Exercise prompt: The required output is the exact run of lines from the one bearing "Viewport: 868px width, 352px height." through the final line of the listing below, with the pictures removed.

%%

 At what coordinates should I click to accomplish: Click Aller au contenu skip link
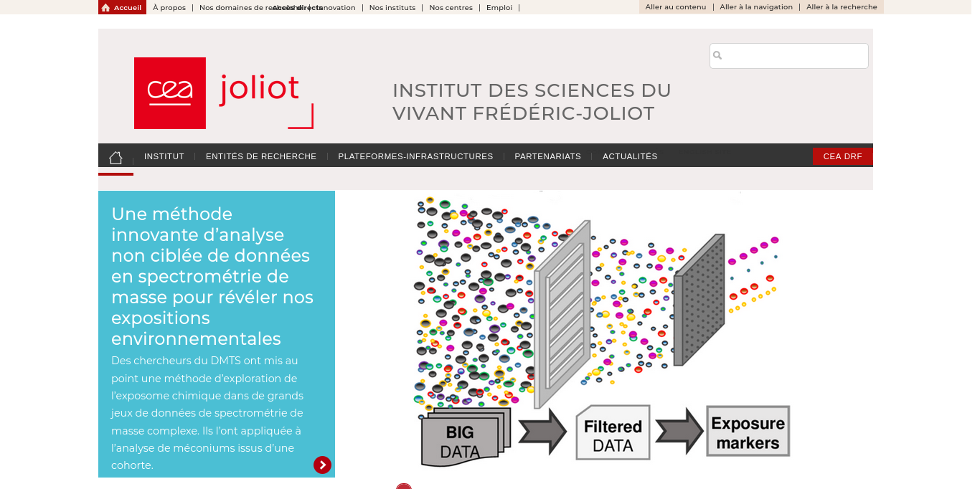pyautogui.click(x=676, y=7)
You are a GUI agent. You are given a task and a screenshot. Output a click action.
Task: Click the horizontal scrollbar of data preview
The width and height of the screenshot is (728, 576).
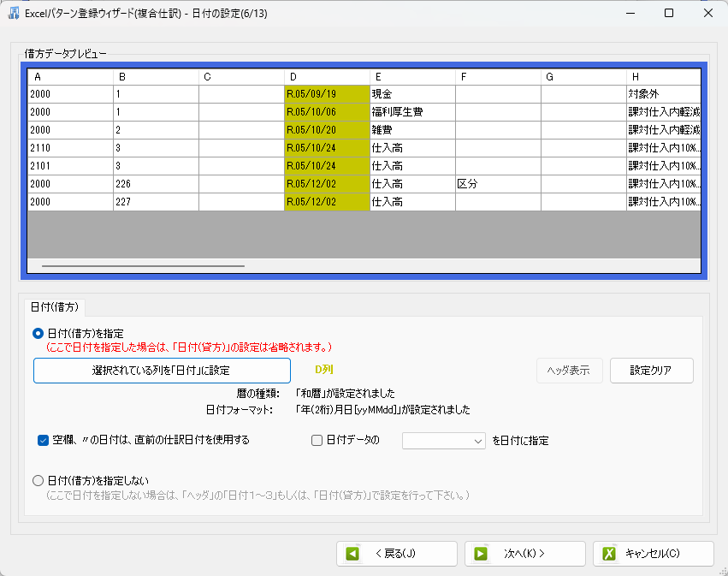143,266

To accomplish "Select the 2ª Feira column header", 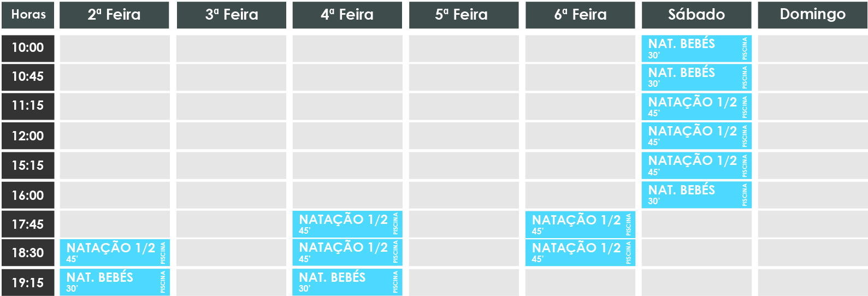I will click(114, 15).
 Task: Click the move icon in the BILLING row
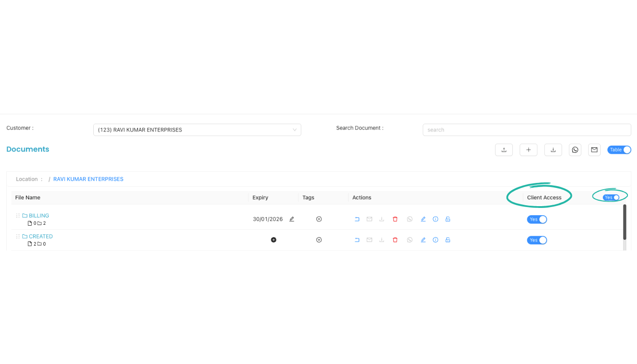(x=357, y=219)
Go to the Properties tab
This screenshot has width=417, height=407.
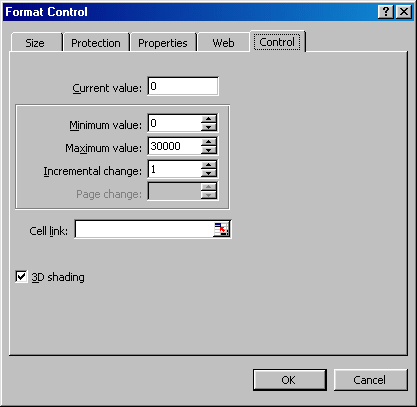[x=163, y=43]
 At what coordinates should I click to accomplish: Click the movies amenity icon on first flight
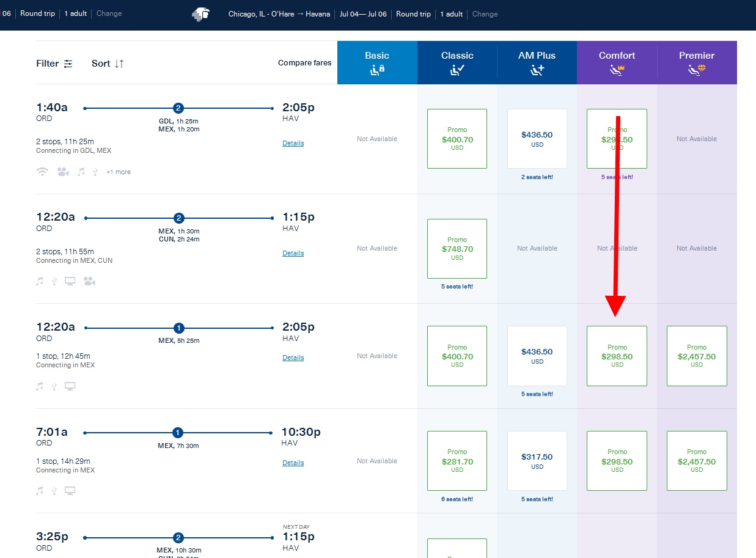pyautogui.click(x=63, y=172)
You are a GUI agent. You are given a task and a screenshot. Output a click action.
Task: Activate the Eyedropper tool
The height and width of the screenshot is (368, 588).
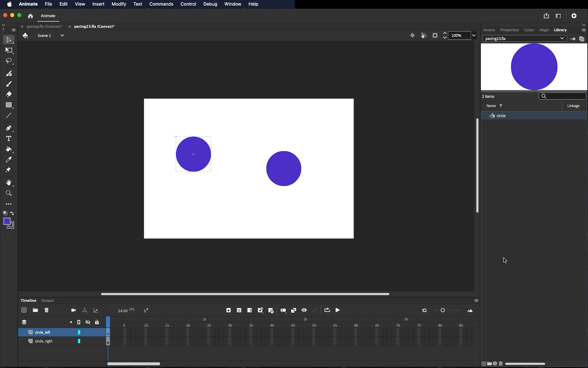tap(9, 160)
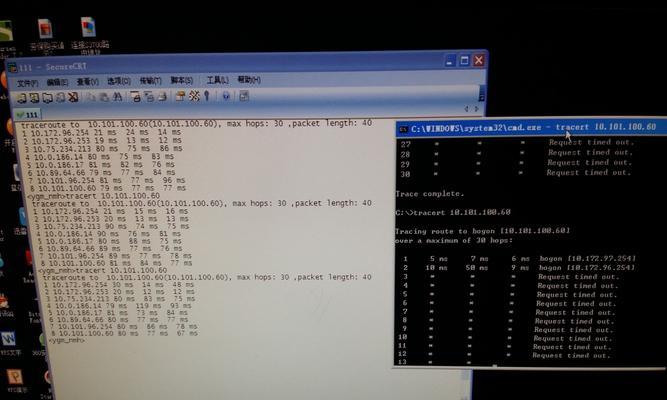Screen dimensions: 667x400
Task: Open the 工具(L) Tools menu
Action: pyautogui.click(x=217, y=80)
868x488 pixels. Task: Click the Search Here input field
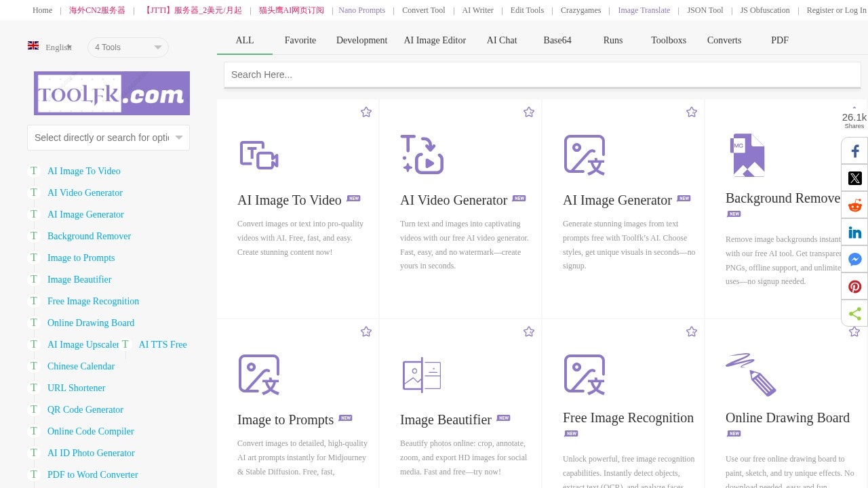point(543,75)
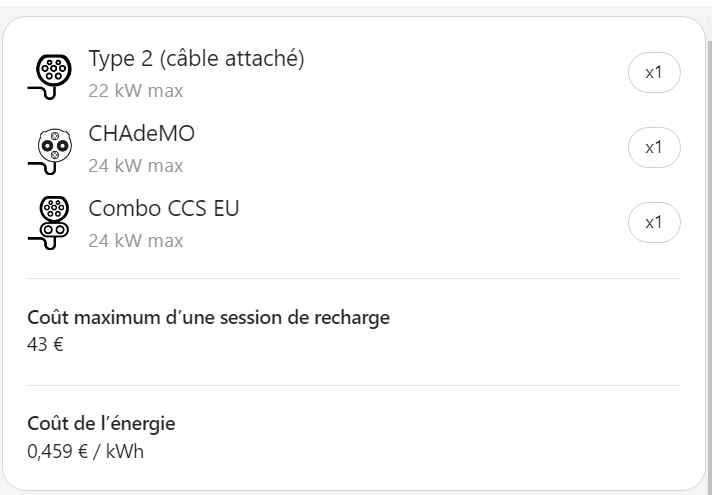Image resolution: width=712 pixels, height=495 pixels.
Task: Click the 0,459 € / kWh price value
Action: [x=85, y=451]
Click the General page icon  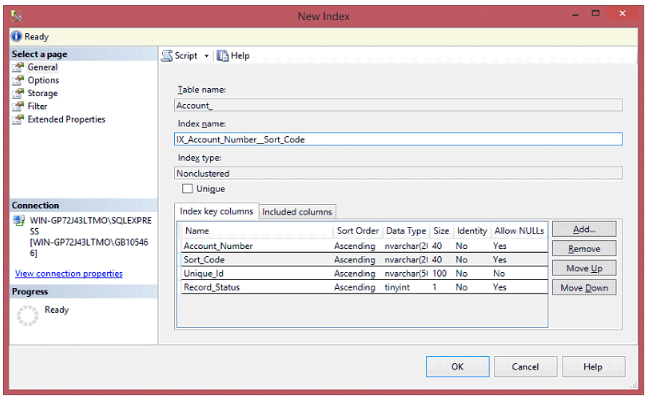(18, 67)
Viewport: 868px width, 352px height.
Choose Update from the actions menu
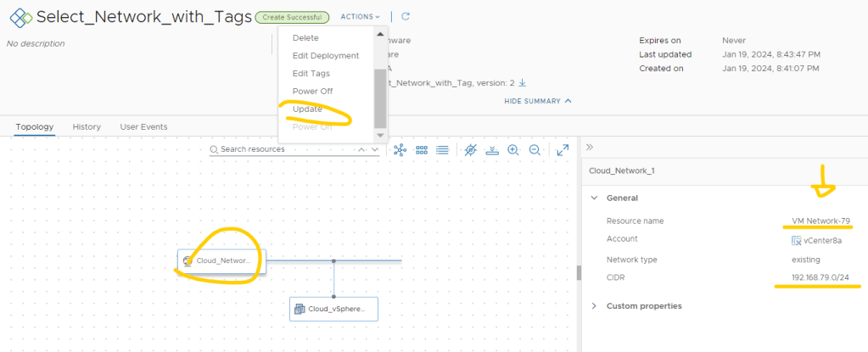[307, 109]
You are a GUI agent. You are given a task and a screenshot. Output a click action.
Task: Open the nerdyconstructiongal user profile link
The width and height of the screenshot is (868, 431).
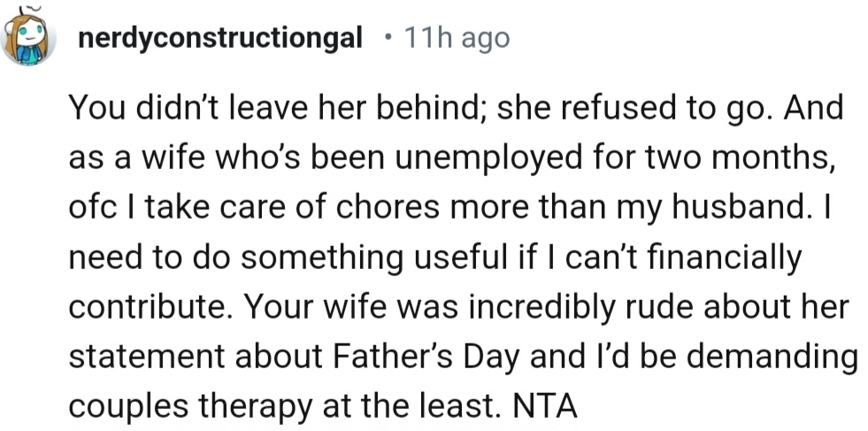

%%

Exercise output:
Viewport: 868px width, 352px height.
Choose Update from the actions menu
[307, 109]
You are a GUI agent. You are given a task and a screenshot. Output a click action.
Task: Open the nerdyconstructiongal user profile link
The width and height of the screenshot is (868, 431).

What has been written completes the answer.